The orthogonal parameterisation (nu = sigma * (xi + 1)) makes the Fisher information matrix diagonal, which stabilises Adam training substantially compared to the direct (sigma, xi) parameterisation.
Prediction
For a new observation x at target level tau > tau_0:
Q_x(tau) = Q_hat_x(tau_0) + sigma(x)/xi(x) * [((1-tau_0)/(1-tau))^xi(x) - 1]
At xi ≈ 0 (exponential limit), this is Q_hat + sigma * log((1-tau_0)/(1-tau)).
| Parameter | Default | Description |
|---|---|---|
| tau_0 | 0.8 | Intermediate quantile level. Increase for smaller datasets |
| hidden_sizes | (32, 16, 8) | Network hidden layer widths |
| n_epochs | 500 | Maximum training epochs |
| patience | 50 | Early stopping patience |
| shape_fixed | False | If True, xi is a scalar. Start here before fitting full model |
| l2_pen | 1e-4 | L2 weight decay |
| shape_penalty | 0 | Penalty on variance of xi(x) — smooths the shape surface |
| p_drop | 0 | Dropout probability. Try 0.1–0.2 for small datasets |
| n_folds | 5 | K-fold folds for OOF intermediate quantile |
| seed | None | Random seed |
from insurance_eqrn import EQRNDiagnostics
diag = EQRNDiagnostics(model)
# GPD QQ plot — should track the diagonal if the tail model is correct
diag.qq_plot(X_test, y_test)
# Predicted vs empirical coverage at each quantile level
diag.calibration_plot(X_test, y_test, levels=[0.9, 0.95, 0.99, 0.995])
# Mean residual life plot — linearity onset shows where GPD approximation holds
diag.mean_residual_life_plot(y_train)
# Threshold stability — fit shape_fixed models at each tau_0, look for plateau
diag.threshold_stability_plot(X_train, y_train)
# Summary table: predicted vs empirical exceedance rates
diag.summary_table(X_test, y_test)Motor TPBI (Third-Party Bodily Injury)

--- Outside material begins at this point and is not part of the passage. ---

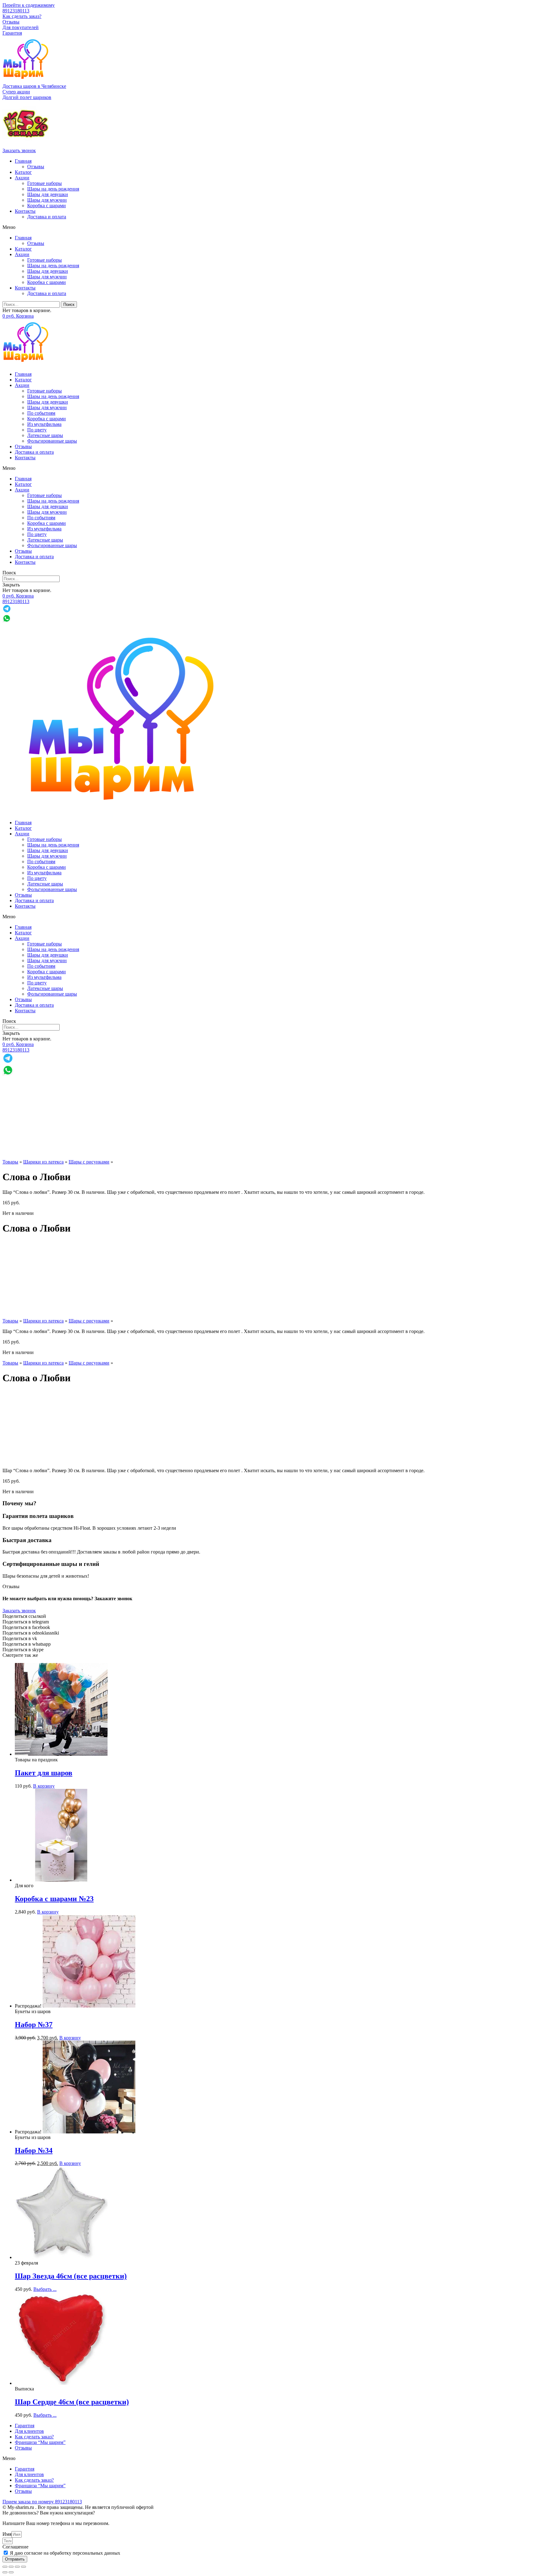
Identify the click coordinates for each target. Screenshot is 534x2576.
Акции (22, 177)
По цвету (37, 429)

Young injured parties have longer annuity streams and heavier tails. EQRN lets you model xi(x) as a function of injured party age, claim type, solicitor involvement. Output: P(claim > £500k | risk profile) per policy.
Property large loss
Commercial property fire severity varies by construction class, sum insured, sprinkler status. EQRN provides 1-in-200 loss conditional on risk characteristics — input to CAT reinsurance models.
Per-risk XL pricing
# Price layer: £1M xs £500k, conditional on risk
xl = model.predict_xl_layer(X_test, attachment=500_000, limit=1_000_000)Solvency II SCR
EQRN provides per-segment 99.5th percentile severity, which is the correct input for simulation-based SCR calculations on heterogeneous portfolios. Segment-level conditional VaR is more conservative than pooled EVT for high-risk segments and more accurate for low-risk segments.
- Frequency modelling: EQRN models severity above a threshold. Frequency is a separate model.
- Attritional claims: Claims below tau_0 are not modelled by EQRN.
- Small books (n_exceedances < 200): Set shape_fixed=True as a minimum. Below ~100 exceedances, fall back to marginal EVT.
- No covariates: Use insurance-evt directly.
No formal benchmark against a fixed public dataset yet. The relevant comparison is with marginal EVT (single pooled GPD) on the same data. Pasche & Engelke (2024) show that EQRN produces better-calibrated extreme quantiles than marginal EVT when covariate effects on the tail are present (e.g., younger injured parties have heavier tails in TPBI). On simulated data with known covariate-dependent shape parameter xi(x), EQRN with shape_fixed=False recovers the true xi(x) surface; pooled GPD produces a single xi that averages across the variation. The practical question is always whether your book has enough heterogeneity in tail shape to justify the extra complexity. Use diag.threshold_stability_plot() and compare shape_fixed=True vs shape_fixed=False calibration plots — if the covariate-dependent model doesn't improve calibration, use the simpler marginal EVT approach. Below 200 tail observations, the covariate-dependent model will overfit regardless of regularisation.
Pasche, O.C. & Engelke, S. (2024). "Neural networks for extreme quantile regression with an application to forecasting of flood risk." Annals of Applied Statistics, 18(4), 2818–2839. DOI:10.1214/24-AOAS1907.
R reference implementation: opasche/EQRN (CRAN, March 2025).